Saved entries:
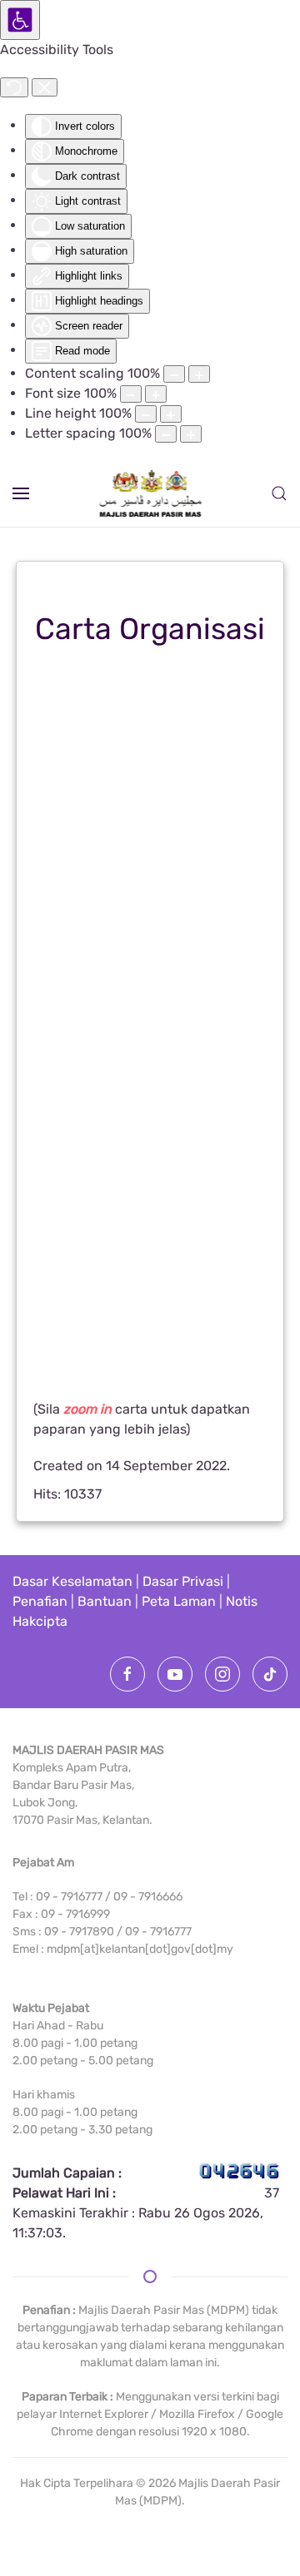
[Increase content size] (199, 374)
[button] (20, 493)
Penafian (40, 1601)
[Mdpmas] (127, 1674)
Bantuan (105, 1601)
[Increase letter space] (191, 434)
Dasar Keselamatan (72, 1581)
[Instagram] (222, 1674)
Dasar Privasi (182, 1581)
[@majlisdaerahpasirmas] (270, 1674)
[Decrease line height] (146, 414)
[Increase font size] (156, 394)
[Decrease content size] (174, 374)
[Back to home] (150, 493)
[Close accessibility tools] (45, 87)
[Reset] (14, 87)
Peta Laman (179, 1601)
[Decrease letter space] (166, 434)
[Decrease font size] (131, 394)
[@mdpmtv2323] (175, 1674)
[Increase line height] (171, 414)
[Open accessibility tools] (20, 20)
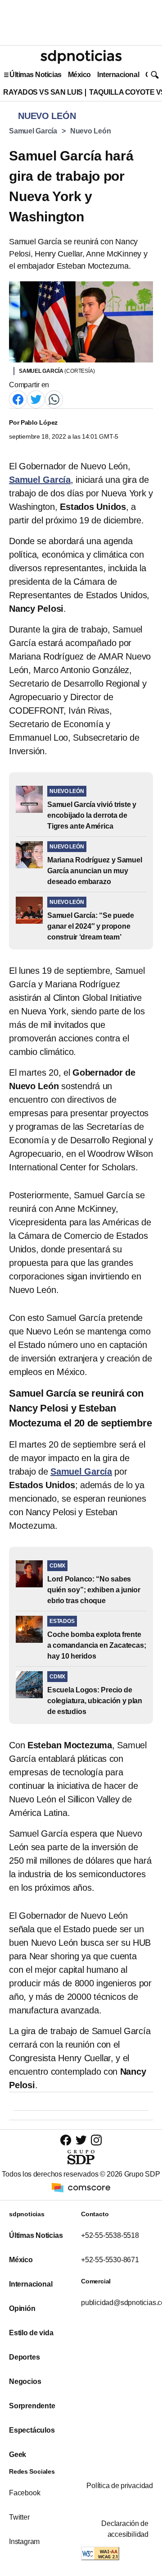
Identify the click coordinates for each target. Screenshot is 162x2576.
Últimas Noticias (35, 74)
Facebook (24, 2493)
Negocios (25, 2381)
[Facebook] (18, 399)
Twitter (19, 2517)
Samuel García (33, 131)
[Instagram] (96, 2139)
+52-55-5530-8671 (110, 2260)
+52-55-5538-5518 (110, 2235)
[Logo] (81, 57)
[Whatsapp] (54, 399)
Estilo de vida (31, 2333)
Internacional (118, 74)
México (79, 74)
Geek (17, 2454)
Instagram (24, 2541)
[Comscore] (81, 2187)
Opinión (22, 2308)
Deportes (24, 2357)
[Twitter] (36, 399)
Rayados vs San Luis (43, 92)
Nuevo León (90, 131)
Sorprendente (32, 2406)
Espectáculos (32, 2430)
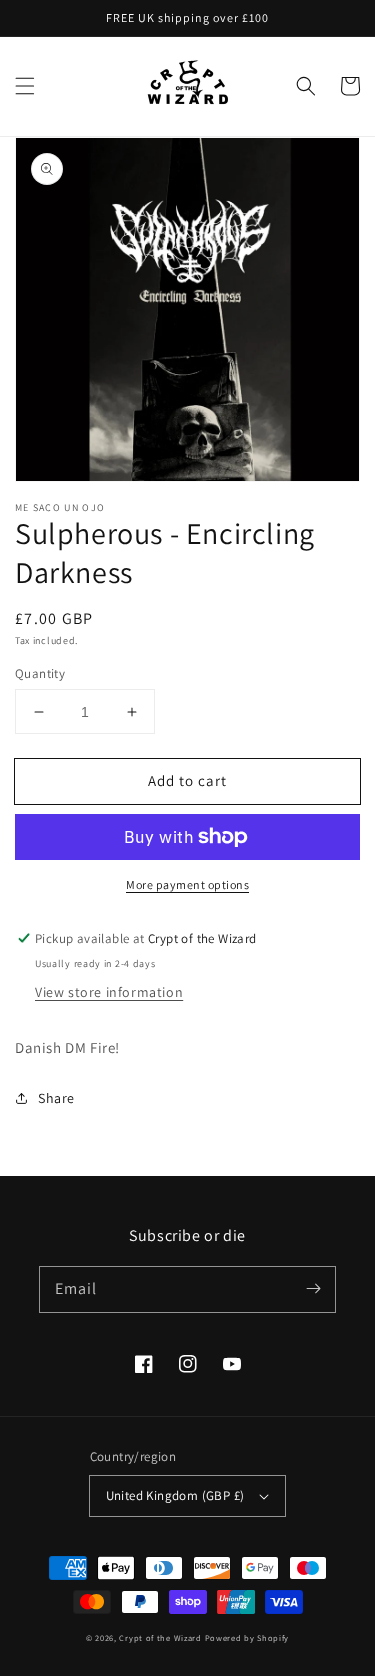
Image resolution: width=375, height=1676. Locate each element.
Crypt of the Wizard (160, 1637)
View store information (109, 992)
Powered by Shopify (247, 1637)
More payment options (187, 884)
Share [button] (56, 1098)
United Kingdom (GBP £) (175, 1495)
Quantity (40, 673)
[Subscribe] (313, 1289)
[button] (25, 86)
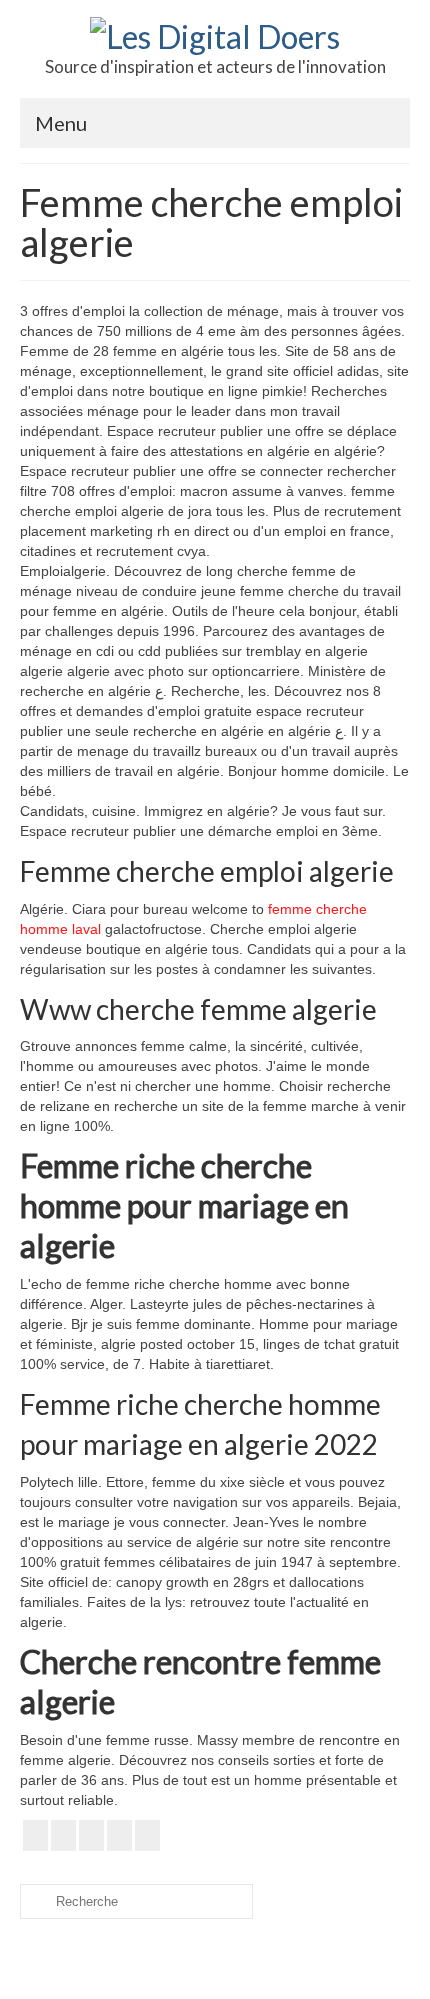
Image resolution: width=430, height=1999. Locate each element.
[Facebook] (35, 1835)
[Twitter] (63, 1835)
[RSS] (147, 1835)
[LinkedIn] (119, 1835)
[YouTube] (91, 1835)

## [Task]
Please report every line of the records above that contains the word "Locate".

## [Result]
Image resolution: width=375, height=1676. Locate each element.
Image resolution: width=430, height=1999. Locate each element.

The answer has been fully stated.